* WHAT THIS EXERCISE ASKS *
1 > In the beekeeping thread, what did coffeedad buy at Tractor Supply for feeding?
2 > Using the beekeeping thread, explain why coffeedad was thinking of putting bottom boards on the hive.
3 > Transcribe the beekeeping thread from "## brettj777 (Feb" to "cold this fall.".

# no capped honey in either tbh. we are in trouble



## coffeedad (Apr 10, 2012)

I just remembered i did find both queens the one queen was on brood comb and the other queen was in the front of the hive walking around on a comb with uncapped honey in it. why would she be there?


----------



## fin (Jun 3, 2012)

My first year top-bar had almost no stores 3 weeks ago the adjacent Langsroth hives had some but not a lot.
I guess they used all their resources making comb and bees. I fed them by putting a Boardman feeder inside the hive(it was slightly raised w 2 1/2 inch strips of wood after i saw beetles hiding under the feeder). 2 weeks of that and it looked much better.


----------



## brettj777 (Feb 27, 2013)

I am in a similar spot with one of my top are hives I plan to feed sugar in a 2 to 1 ratio until it gets too cold this fall.


----------



## coffeedad (Apr 10, 2012)

Maybe the bees don't have capped honey yet. How many capped honey combs do you have ?? maybe they will rapidly make and cap the next month ?? I'm thinking of putting bottom boards on with the cooler nights. this may help regulate temps within the hive and ease up the workload of making heat for the hive.


----------



## chr157y (Feb 14, 2013)

Coffeedad - I'm right near you. I started feeding heavily. I have a HUGE party bowl, like a huge chip bowl. I fill it to the top with 2:1 and the bees have been guzzling it down quickly. There are tons of sticks floating in the top. After 2 bowls full of sugar water, they have built out some new comb and there's of syrup drying out. I also have a comb of drone brood. This morning I saw all the drones on the bottom of the hive floor. I can't find any info about it.... Wondering if it's the beginning of eviction or a swarm??


----------



## coffeedad (Apr 10, 2012)

I'm going to start feeding again today. i made up some sugar water this morning and its cooled down now. I hope they put it to good use. down to the hive i go. I bought some poultry feeders at tractor supply they work great. I float a few pine bark pieces in the trough to keep the drowning to a minimum.


----------



## chr157y (Feb 14, 2013)

Not sure where you buy sugar, but Costco has it for less than $20 for 50 lbs. So much cheaper than 5 lb bags at Giant. I hear Aldi is cheap too, but the bags are smaller.


----------



## flhultra (Jun 14, 2013)

Coffeedad are you using poultry waters ?
be careful of the hole that lets the water out, I tried it and used pea gravel to completely cover and fill the bottom of the bowl. 
it worked great a couple of times, then I found they had pushed most of the rocks out.
2 inches of dead bees in a quart jar is not a happy sight.


----------



## coffeedad (Apr 10, 2012)

I had a similar problem with hungry bees inside the container when i would go to fill them. i had some screen door material so i hot glued it to the hole. this solved the problem.


----------



## Tango Yankee (Mar 15, 2013)

Coffeedad,

I'm in southern Ohio and have the same issue regarding a lack of honey stores in our two TBHs, also first year. According to a newsletter from the local association we belong to it seems that most everyone is seeing a lack of honey stores at this time.

Regards,
Tom


----------



## Ennui (Jun 6, 2013)

I'm in SE PA also and I have very little capped honey. However Goldrenrod flow is still going here and the hives are packed with nectar with several bars looking close to getting capped.

* RECORDS SUPPLIED *
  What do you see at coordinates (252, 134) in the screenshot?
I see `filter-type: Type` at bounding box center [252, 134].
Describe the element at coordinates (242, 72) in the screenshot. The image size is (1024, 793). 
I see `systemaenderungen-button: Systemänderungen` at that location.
--
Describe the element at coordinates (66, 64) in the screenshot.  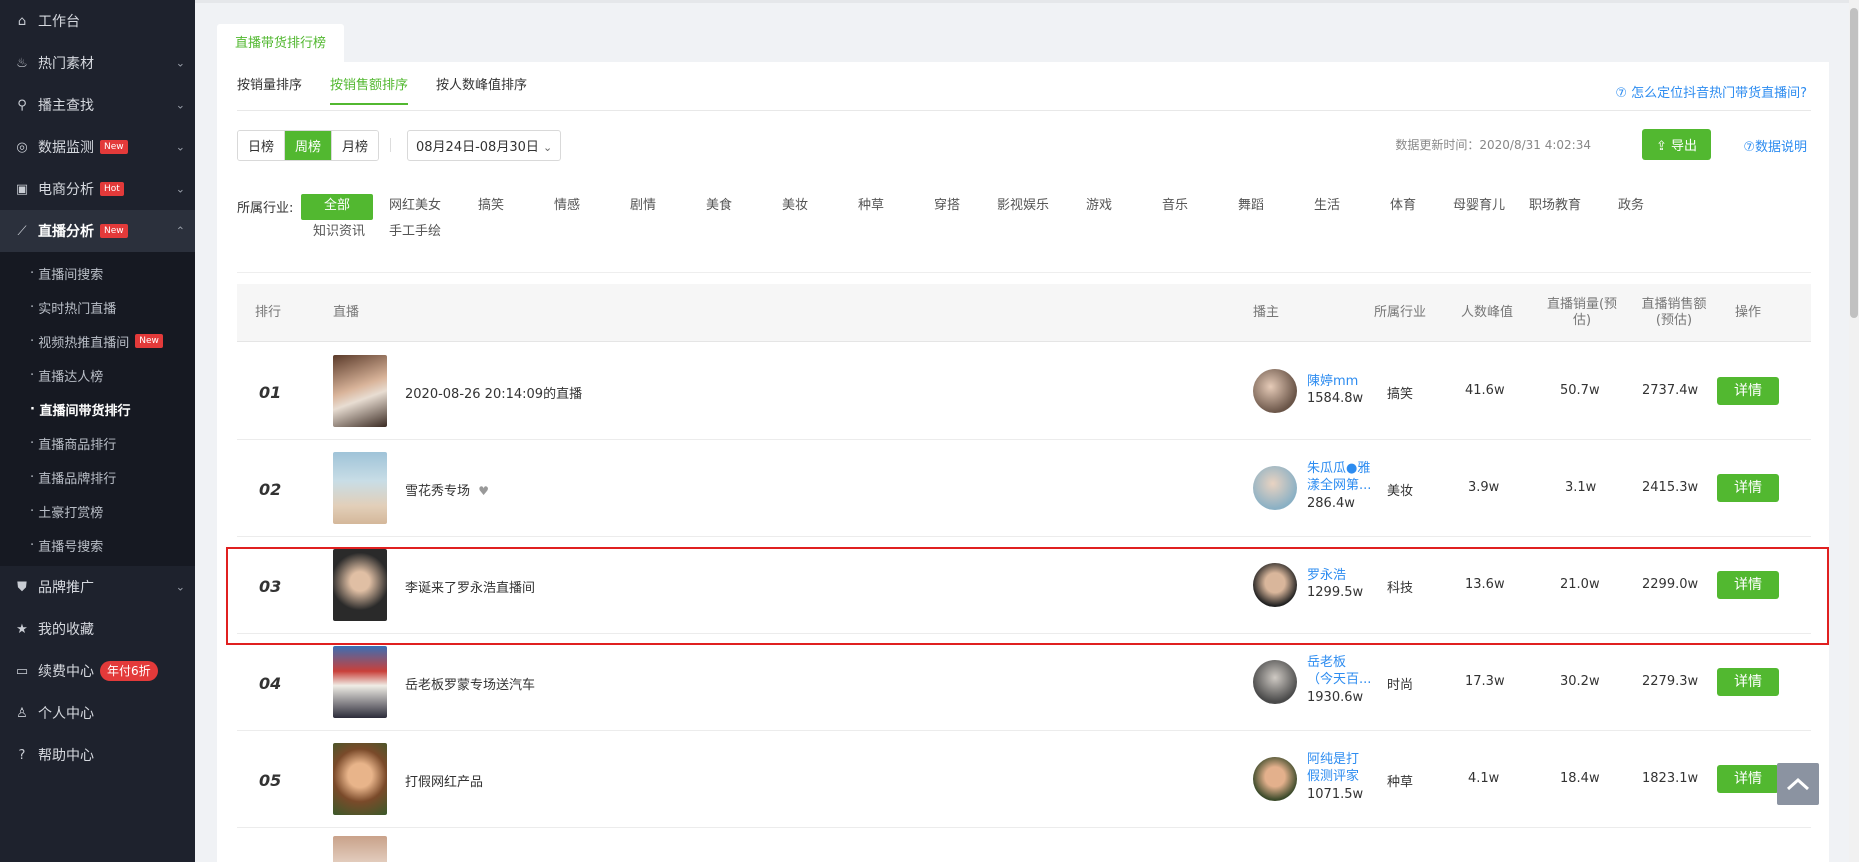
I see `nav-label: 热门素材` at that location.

* EXPECTED RESPONSES *
1 > Poultry feeders.

2 > Coffeedad was considering bottom boards because the nights were getting cooler. The boards might help regulate temperatures within the hive and ease the bees' workload of making heat for it.

3 >
## brettj777 (Feb 27, 2013)

I am in a similar spot with one of my top are hives I plan to feed sugar in a 2 to 1 ratio until it gets too cold this fall.